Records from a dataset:

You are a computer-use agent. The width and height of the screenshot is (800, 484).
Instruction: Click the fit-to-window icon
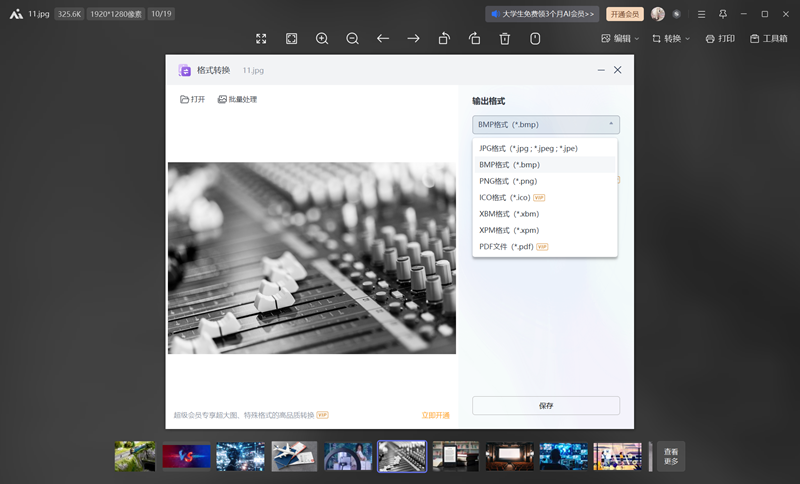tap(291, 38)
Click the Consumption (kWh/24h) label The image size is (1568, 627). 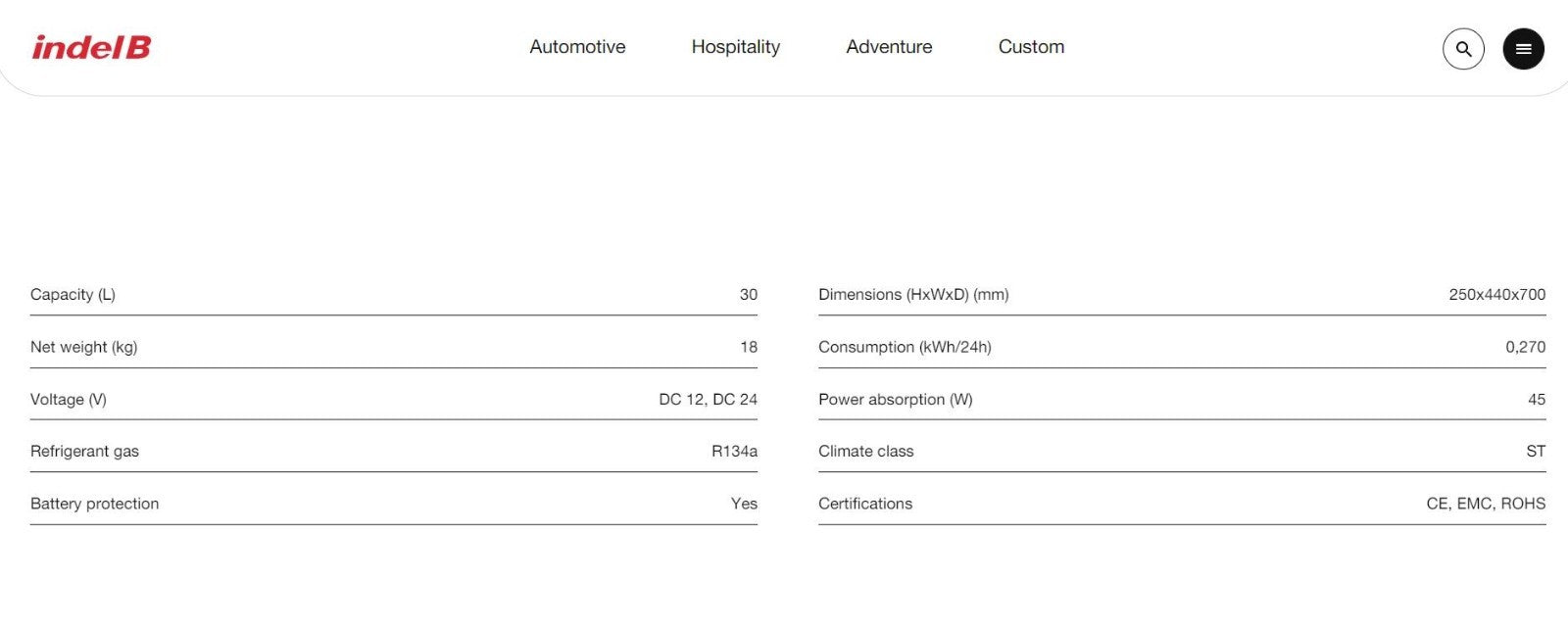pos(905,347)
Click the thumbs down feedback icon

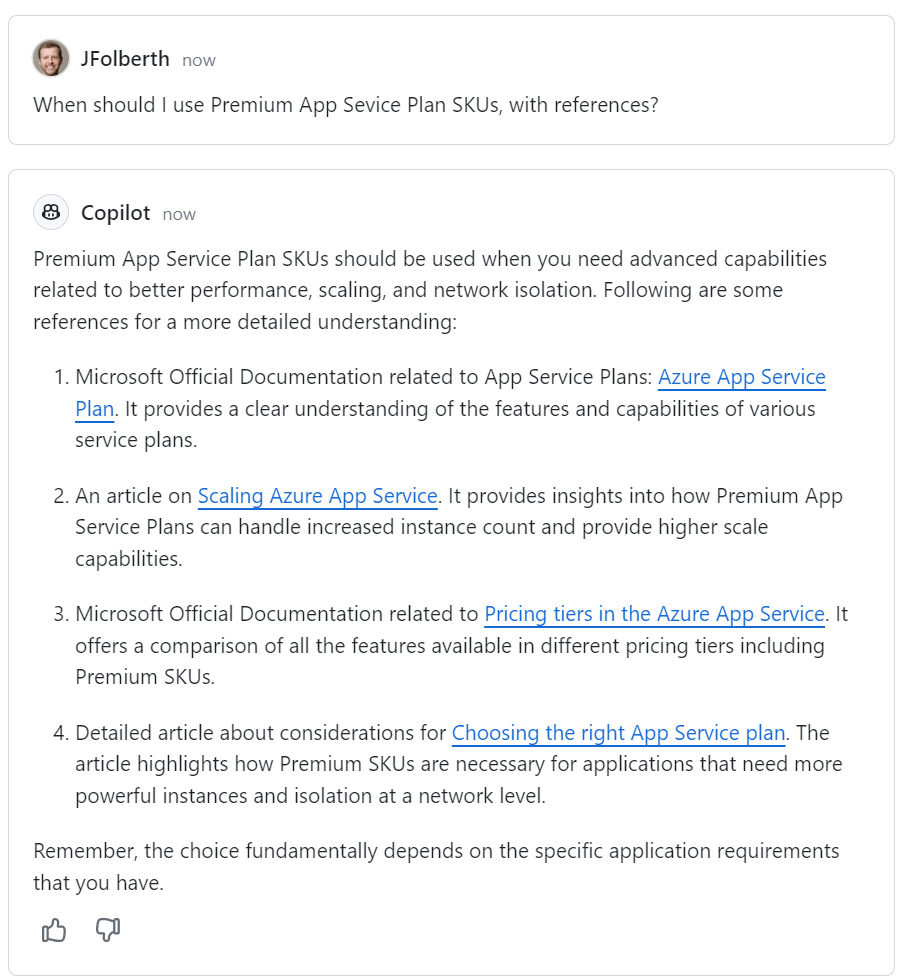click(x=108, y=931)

==

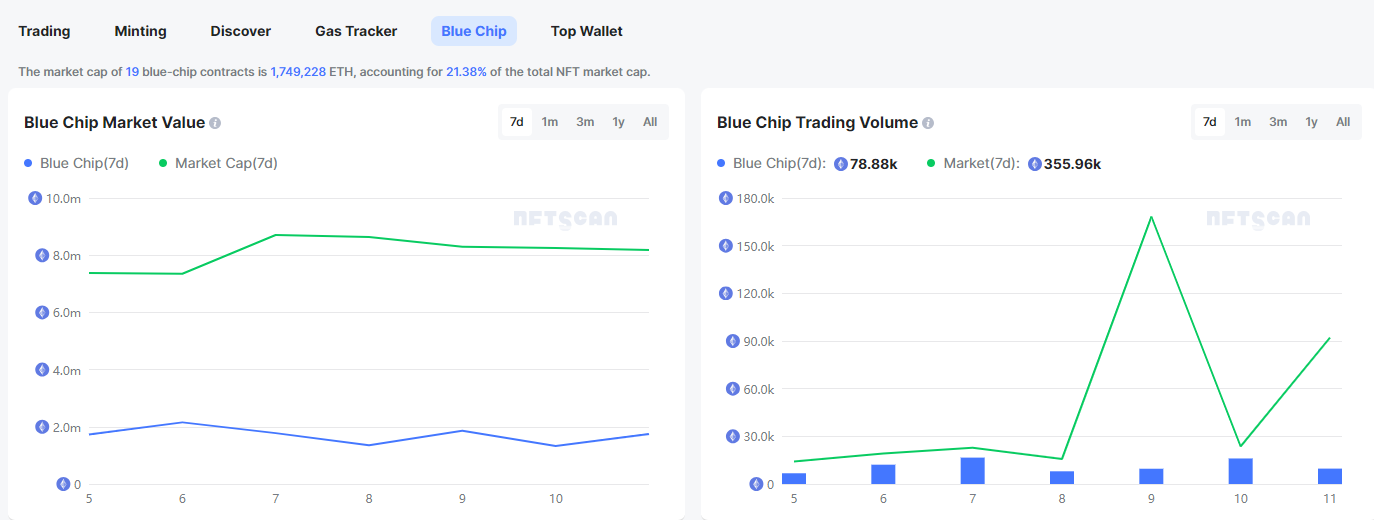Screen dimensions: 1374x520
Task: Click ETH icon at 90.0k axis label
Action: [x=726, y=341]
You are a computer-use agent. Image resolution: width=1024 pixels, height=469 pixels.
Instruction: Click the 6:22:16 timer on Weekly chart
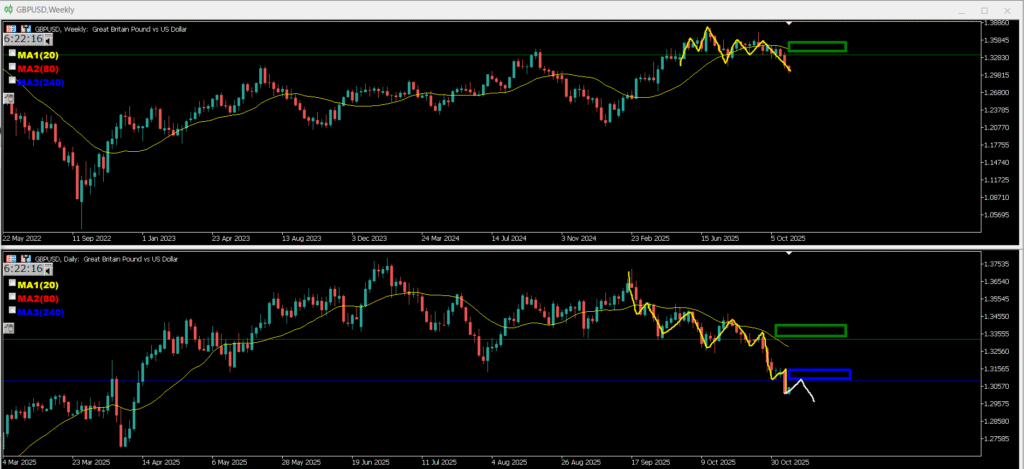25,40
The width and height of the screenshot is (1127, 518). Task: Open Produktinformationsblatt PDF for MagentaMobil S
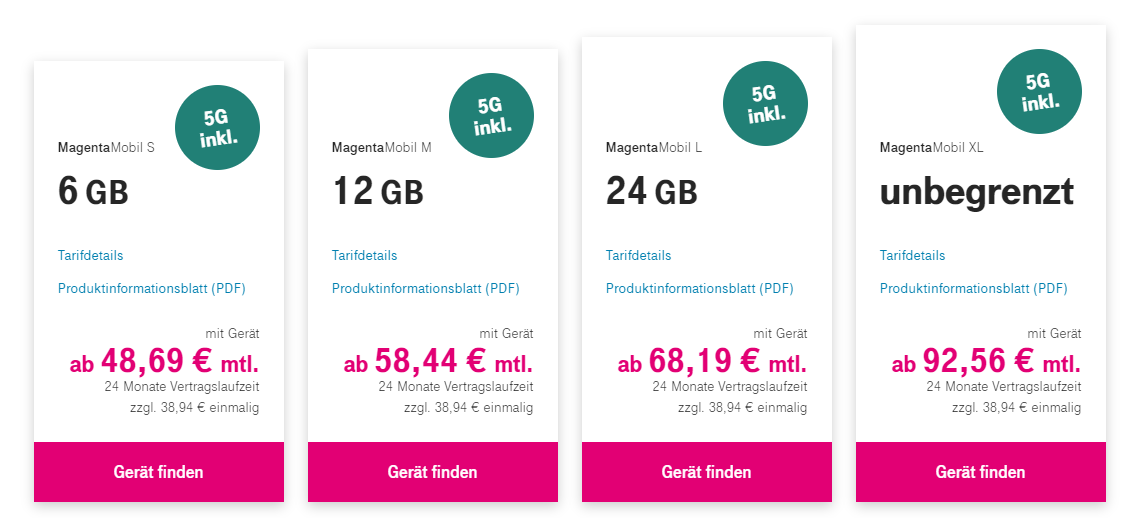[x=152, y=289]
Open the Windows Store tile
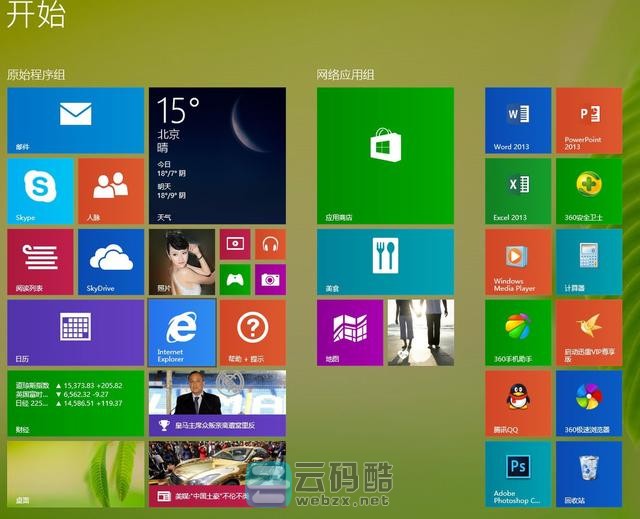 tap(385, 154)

Problem: Check each line of the records for the word "computer", and show the lines that contain it.

Task solution:
You are a computer-use agent. The width and height of the screenshot is (800, 484).
You are a computer-use agent. Image resolution: width=1024 pixels, height=469 pixels.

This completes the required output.